# What is a Private Estate?



## roker (18 Oct 2013)

I live in a cul-de-sac of about 12 house on one side, after a lot of hassle we eventually got the County Council to take it over a couple of years ago.

When we tried to get them to maintain the grass opposite the houses, they said that they maintain the roads and services but it is a private estate.

What is the difference between a private estate and a normal road? 

Does a private estate mean that the Garda have no authority to check cars, driving licences etc?


----------



## Dermot (18 Oct 2013)

Basically it means that the houses are privately owned as opposed to an estate where the local authority own the houses. 
The Co Co do not normally maintain the grass in a private estate.  They maintain services and roads where they have taken it over.
The Gardai have the same authority in the circumstances that you outline in your estate as they do on a normal road


----------



## roker (18 Oct 2013)

Thanks Dermot. I recall an incident in the UK a long time back, when I worked for a factory in a trading estate that was classed as private. One of the employees had his car damaged when he was parked, the insurance company would not pay out because they said it was on private land. Also the entrance to the estate had barriers which had to be used occasionally to main it as a private estate. Clearly this is different conditions from a so called private estate where I live


----------



## shesells (20 Oct 2013)

In a private estate, if the council have taken it in charge, the road is a public road. As Dermot says, councils do not normally take over landscaping/grounds maintenance when they take developments in charge. This is why recently built developments tend to have management companies.

INSTRUCTIONS TO FOLLOW: Carry the private-estate forum thread forward from its last post.

DATA EXTRACT:
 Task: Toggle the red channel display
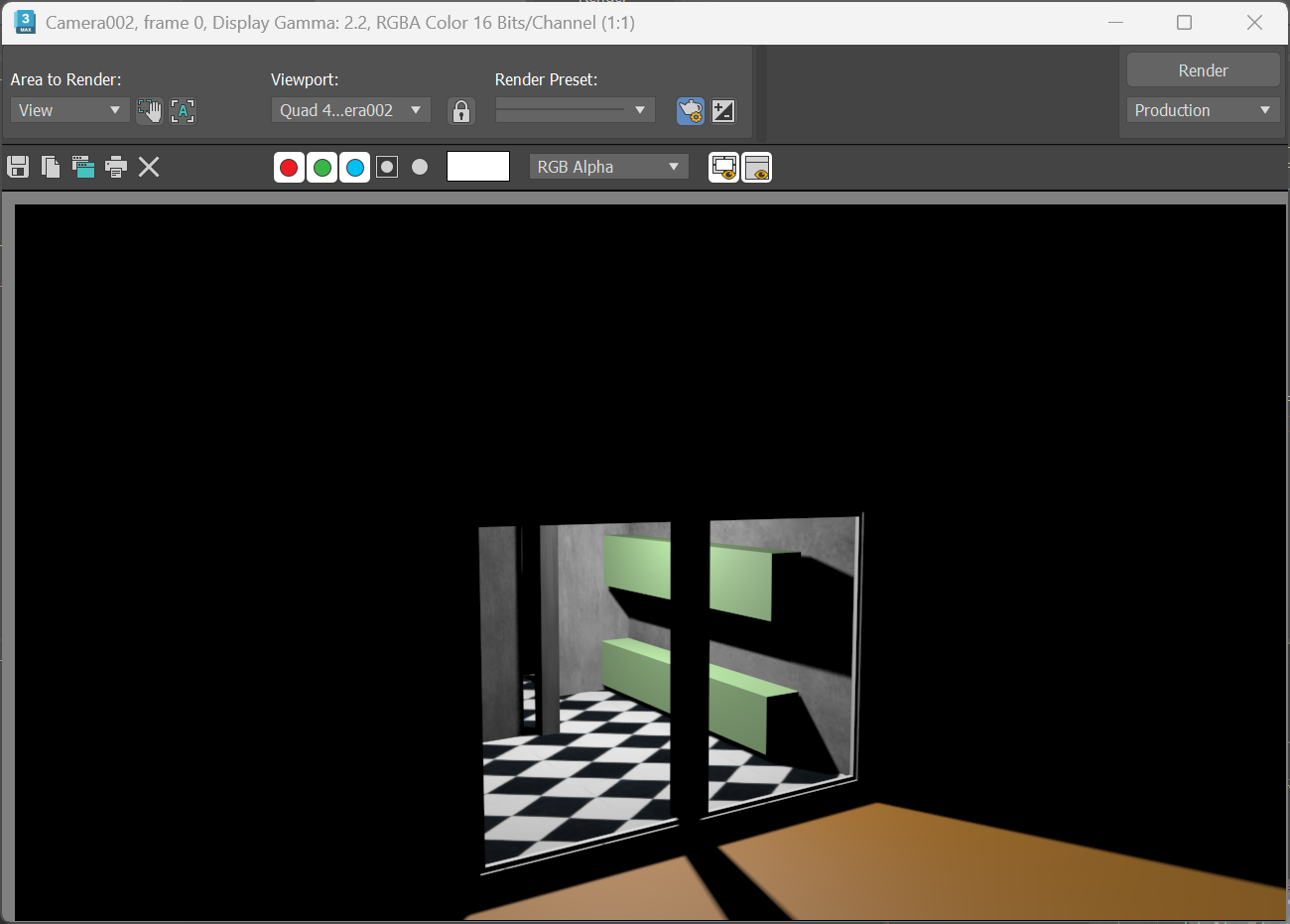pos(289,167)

RESPONSE TO THE TASK:
----------



## ajapale (20 Oct 2013)

The council really should be more specific when they use the word "_private_". 

In this case they are saying that this estate is not a Local Authority estate. 

Councils cut the grass and maintain the open spaces on Local Authority estates.

Councils generally do not cut the grass and maintain the open spaces on non Local Authority (what they call _private_ ) estates.

When a council takes an estate in charge they generally take the roads, footpaths, public lighting, storm water, mains water. 

The responsibility for the upkeep of the green areas and open spaces rests with the developer / management company / owners.


----------



## roker (21 Oct 2013)

The council planners said this green area must have trees pathway etc. now they don't want to know about it.


----------



## ajapale (21 Oct 2013)

roker said:


> The council planners said this green area must have trees pathway etc. now they don't want to know about it.



You can allways check the planning files for the development to see what the planning authority had to say at the time about maintenance of green spaces etc.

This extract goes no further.